Przez większość maja ciągle
padało. Aż zapomniałem o tym, że mamy wiosnę. W końcu się rozpogodziło. Do tej
pory udało mi się znaleźć pracę. Zacznę w czerwcu, więc w międzyczasie W KOŃCU
mogę się przejechać bez stresu, bez żadnych wyobrażeń, że w domu będą na mnie czekać zmartwienia. Dobrze się czułem w 2017 roku i we wcześniejszych latach
i chciałbym w końcu powrócić do tego stanu. A więc postanowiłem wybrać się do
Serocka. Byłem tam ostatnio dwa lata temu. Dwa razy mi polecono przejechać się
szlakiem, który biegnie tuż przy brzegu Narwi z Zegrzynka do Serocka. Nigdy na
tym szlaku nie byłem, więc pora zobaczyć jak tam jest.
Opuszczony ośrodek wypoczynkowy |
Wyszło
81,5 km.

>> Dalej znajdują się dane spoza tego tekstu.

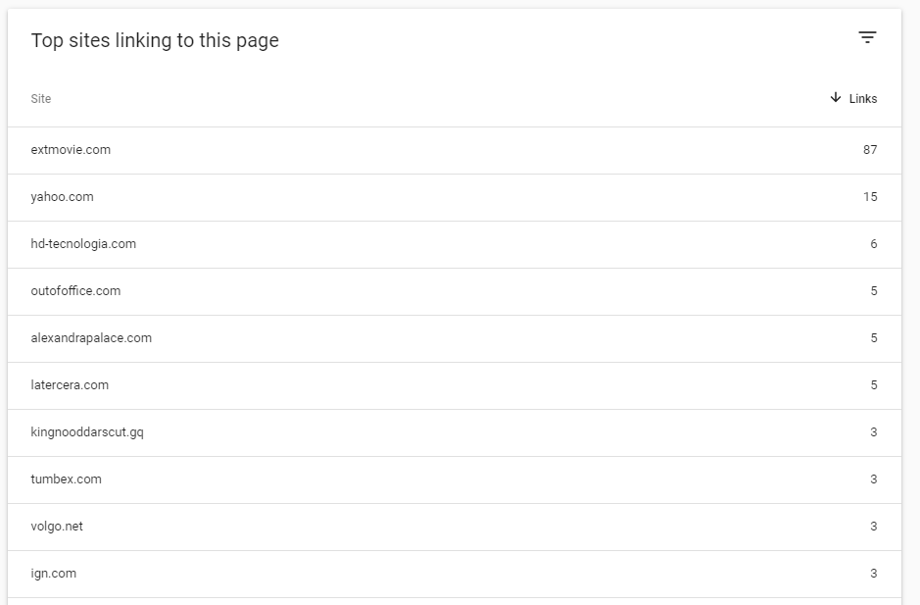The width and height of the screenshot is (920, 605).
Task: Click the "Top sites linking to this page" heading
Action: 155,40
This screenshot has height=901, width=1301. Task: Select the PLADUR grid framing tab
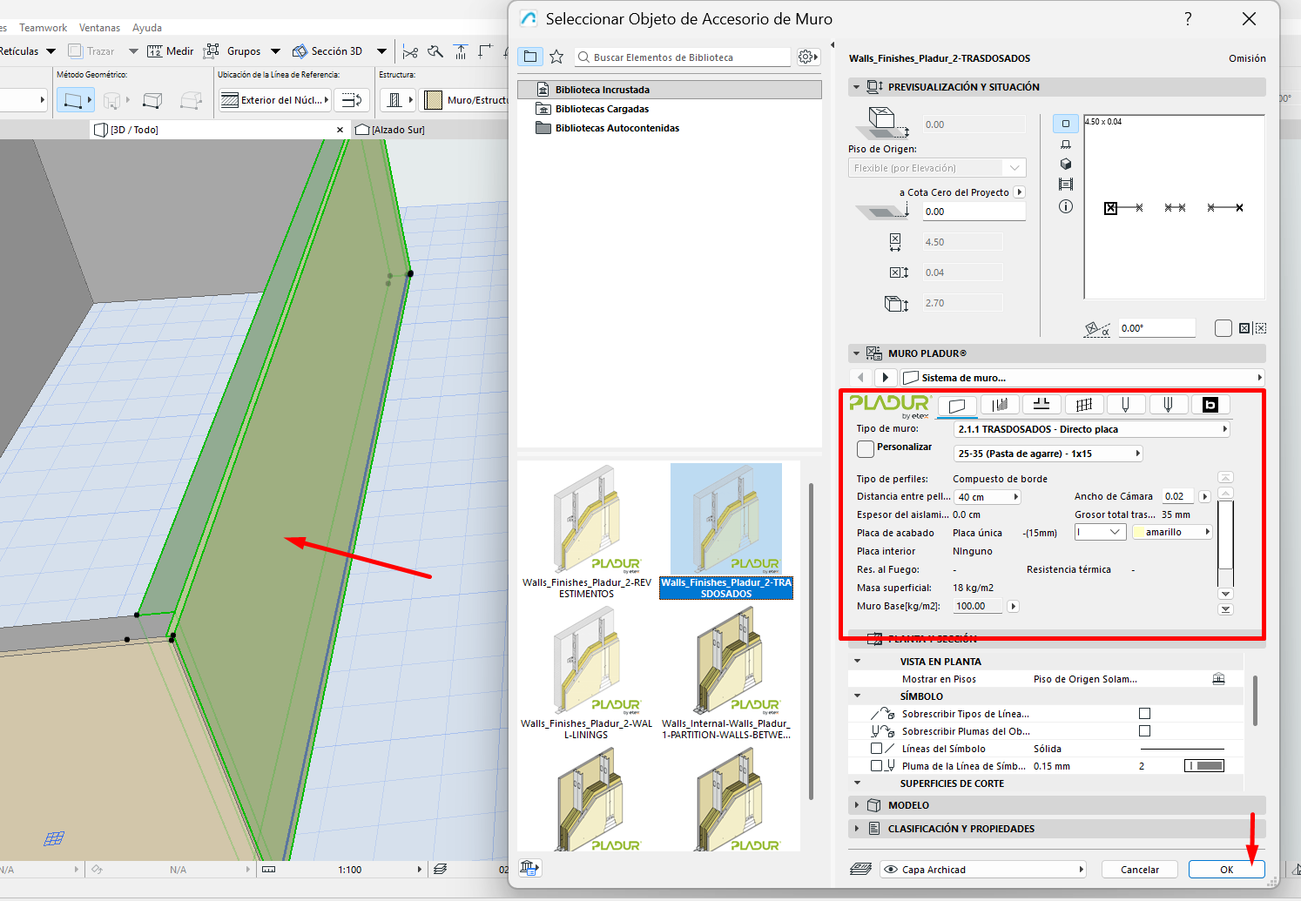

Przebieg:
Warszawa>Jabłonna>Legionowo>Stanisławów Drugi>Michałów-Reginów>Zegrze Południowe>Zegrze Północne>Jadwisin>Zegrzynek>Serock>Wierzbica>Serock>Stasi Las>Borowa Góra>Zegrze Północne>Zegrze Południowe>Nieporęt>Aleksandrów>Stanisławów Pierwszy>Warszawa
Trzeba
najpierw wyjechać z Warszawy. Najszybciej jest mi skorzystać z wału nad Wisłą,
prowadzącego do parku w Jabłonnie. Zdziwiło mnie ilu rowerzystów pojawiło się
na wale w piątek o siódmej godzinie.